To Heterodyne, Or Not To Heterodyne
Vadim (Buggins) over on his Teensy 4.0 600MHz ARM Cortex M-7 MCU - ideal for digital MCU based theremin? thread is describing methods to best capture the pitch axis information in the highest resolution / SNR way possible with an inexpensive processor. This is a laudable goal and I'm not trying to discourage it nor disparage it in any way, though I do have some thoughts about it because I was going down a similar (though not identical) path a while back, so I have performed a fair amount of research, and even had some pretty clean FPGA code ready to go, before ultimately abandoning it for various reasons. I'm not saying I'm an expert on the subject, and it's entirely possible that I've missed some vital path that makes it more tractable and attractive, but I want to yak about it a bit.
Heterodyning is the non-linear mixing of two frequencies, producing new frequencies that are additions and subtractions of the input frequencies, and in this case (as in the case of the analog Theremin) we are interested in the subtraction frequency. The pros of heterodyning are quite clear for a purely processor based Theremin, and indeed this is why you see heterodyning implemented on the Open.Theremin - it's really the only game in town when you don't have a way to precisely produce frequencies, nor the means to precisely measure them. A D flip-flop or XOR and low pass filter is used to perform the heterodyning, with the result sent to the processor for period measurement. Earlier versions of the Open.Theremin employed the latter, and the latest version employs the former.
A general issue here is the generation of the fixed frequency to heterodyne the variable frequency with. If we don't have precise control over this frequency then we need to be able to offset the variable oscillator by tuning it, and this is the approach the Open.Theremin takes. The obvious problem with this is it requires a touchy analog adjustment on a (mostly) digital instrument which could be avoided entirely if the fixed oscillator were adequately controllable via digital generation. But it is a simple approach, and if you gotta do it, you gotta do it.

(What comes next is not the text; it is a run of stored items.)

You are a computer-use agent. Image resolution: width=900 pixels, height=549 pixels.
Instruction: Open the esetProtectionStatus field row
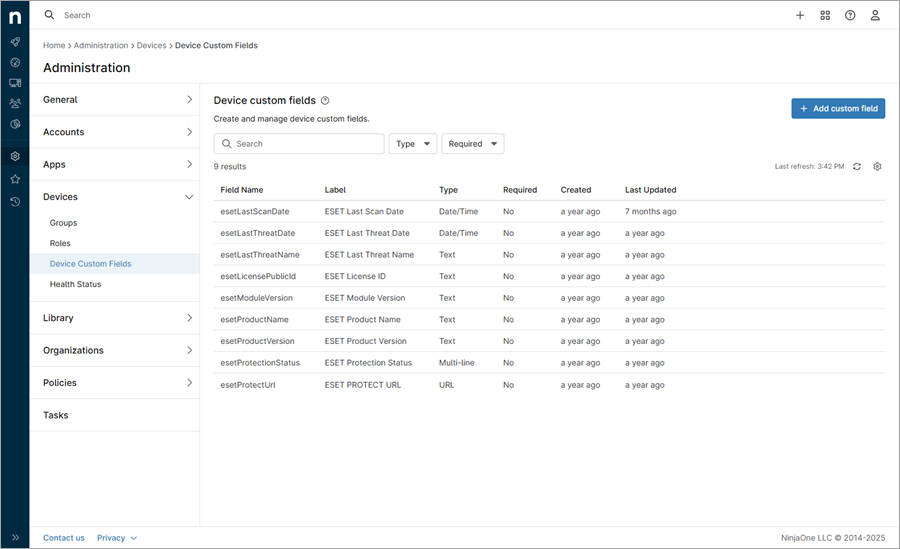pyautogui.click(x=260, y=363)
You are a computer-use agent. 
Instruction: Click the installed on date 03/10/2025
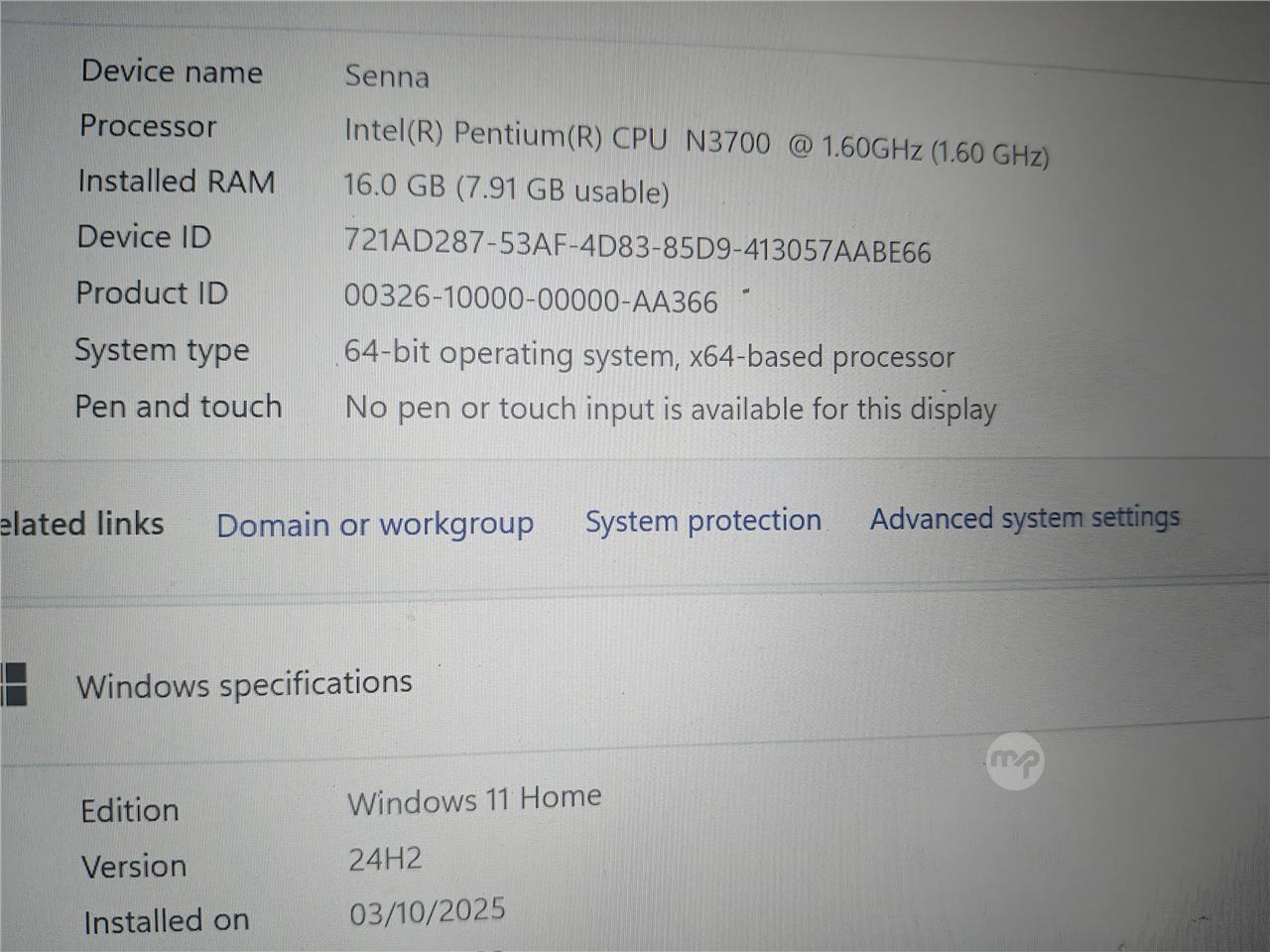coord(428,911)
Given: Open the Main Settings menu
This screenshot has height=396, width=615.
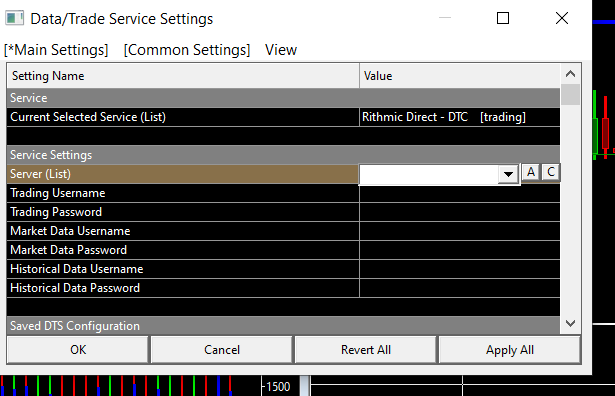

The super nice thing about using a D flip-flop as the detector is it removes the high frequency heterodyne content and gives the processor a nice square signal to measure. The problem with using a D flip-flop is the edges of the heterodyne result can only happen on the D clock rising edge, which quantizes the period being measured. The introduction of dither (phase modulation) could help to break up the quantization, but I'm not sure how one might introduce this in a processor setting. One could also perhaps use two flops here to double the resolution / halve the quantization error, but the measuring logic would have to be able to utilize this info in order for it to be actually useful.
The nice thing about using an XOR gate as a detector is you can get analog like precision timing from it. But the main snag is properly filtering out the high frequency components. You need a high order, very low Q low-pass filter to do this, and there are many problematic issues associated with this structure. You want just the difference frequency, but unless you are careful some higher frequency content will get through. If the higher frequency content is too strong you will get ripples, which will give you trouble when you go to square up the result. You want it to work over a really wide range but it really attenuates at higher frequencies, so the difference frequency will be quite small in amplitude when the difference is large, which can again lead to thresholding problems when squaring it up. The ideal situation here would be to have a tracking low-pass filter admitting only the difference frequency and killing those above, but that would be really difficult to implement in the analog domain, and it might get into troublesome modes, as you are filtering the thing that is telling you where to set the filter cutoff frequency, forming a control feedback loop.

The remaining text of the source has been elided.